Im Bereich der «Sharing Economy» ist seit 2013 europaweit ein starkes Wachstum zu beobachten. Allerdings verwischt das Phänomen der «Sharing Economy» bislang klare Linien zwischen Konsument und Anbieter, Beschäftigten und Selbstständigen oder gewerbsmässiger und nicht gewerbsmässiger Erbringung von Dienstleistungen. Braucht es hier «mehr» Regulierung? Oder genügt «Selbstregulierung»? Was haben Investoren zu beachten?

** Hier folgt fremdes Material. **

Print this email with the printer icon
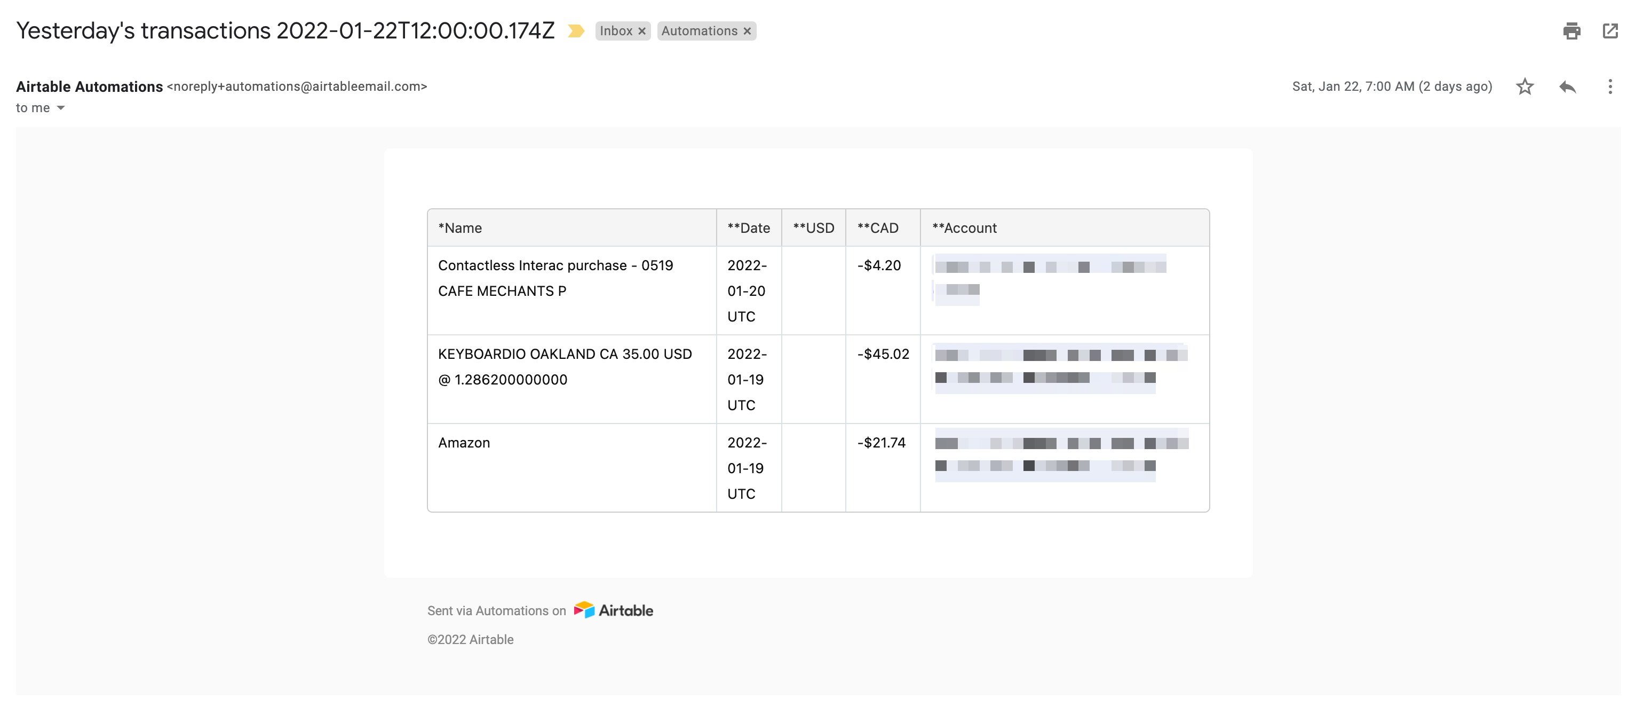Screen dimensions: 1651x722 tap(1571, 31)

Entgegen dem Anschein handelt es sich nicht um eine Entwicklung, die primär von uneigennützigem Teilen geprägt ist. Die meisten Formen der «Sharing Economy» sind gewinnorientiert. Das Besondere ist vielmehr, dass über das überall verfügbare Breitbandinternet auf dem Smartphone Anbieter und Nachfrager bequem und mit grosser Geschwindigkeit zusammengeführt werden können. Es wird daher auch von «Access» – oder «Collaborative Economy» gesprochen. Charakteristisch für die Online-Plattformen der «Sharing Economy» ist, dass über diese Plattformen vorgenommene Transaktionen im Allgemeinen nicht mit einer Eigentumsübertragung verbunden sind, sondern die meist vorübergehende Nutzung einer Sache zum Gegenstand haben. Zudem wird eine Plattform für Anbieter umso attraktiver, je mehr potenzielle Nachfrager diese Plattform nutzen. Umgekehrt gilt dies genauso. Diese sogenannten indirekten Netzwerkeffekte führen dazu, dass Plattformmärkte oft von wenigen Betreibern dominiert sind.

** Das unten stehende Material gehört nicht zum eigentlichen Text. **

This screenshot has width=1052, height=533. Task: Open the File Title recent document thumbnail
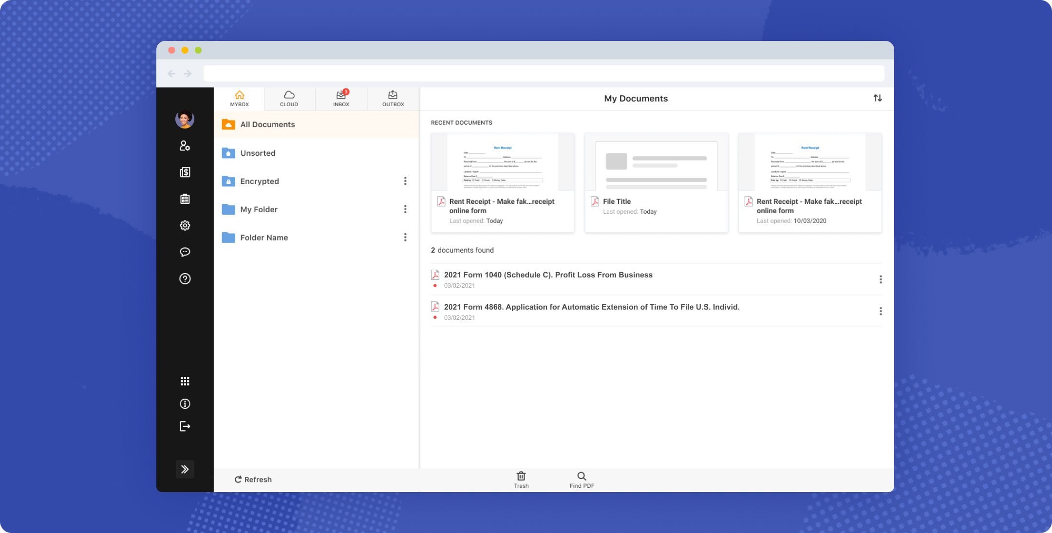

Mit dem Markteintritt von Airbnb, Uber und anderen Anbietern wurden zum Teil hochregulierte Branchen durcheinandergewirbelt. Flexibilität und niedrige Transaktionskosten sind die offensichtlichen Wettbewerbsvorteile der in der «Sharing Economy» aktiven Unternehmen. Durch eine effizientere Nutzung von Ressourcen sinkt auch die Umweltbelastung. Konsumenten kommen in den Genuss eines grösseren und oft auch kostengünstigeren Angebots, als wenn nur traditionelle Anbieter in Betracht gezogen werden. Angesichts der Einfachheit des Konzepts und der offensichtlichen Vorteile werden Investitionen in die «Sharing Economy» für Unternehmen jeder Grösse attraktiv. Und auch aus der Sicht der unter Druck geratenen Unternehmen dürfte lediglich der Ruf nach mehr Regulierung alleine langfristig nicht Erfolg versprechend sein.
Nichtsdestotrotz ist es dringend ratsam, bereits im Vorfeld von Investitionen an mögliche regulatorische Entwicklungen zu denken.

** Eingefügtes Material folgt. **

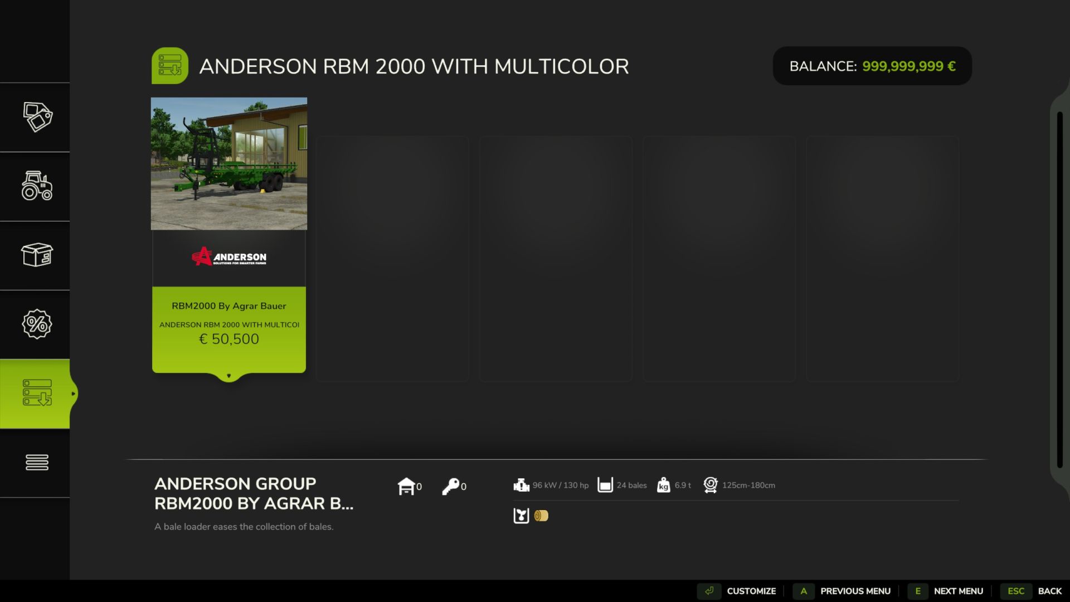Click the kg weight spec icon
Viewport: 1070px width, 602px height.
point(663,485)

In der Schweiz sind zwar bis anhin keine nennenswerten Regulierungsbestrebungen auszumachen. Hochrangige Behördenvertreter äussern die Ansicht, dass – auch wegen der erhöhten Transparenz und Sozialkontrolle im Internet mittels Bewertungssystemen, Erfahrungsberichten oder Vergleichsportalen – Selbstregulierung ausreiche: Wer sich nicht korrekt verhalte, überlebe nicht lange, denn: Reputation sei Kern des Geschäftsmodells. Bestehende Regulierungen reichen aus – im Einzelfall entscheiden die Gerichte.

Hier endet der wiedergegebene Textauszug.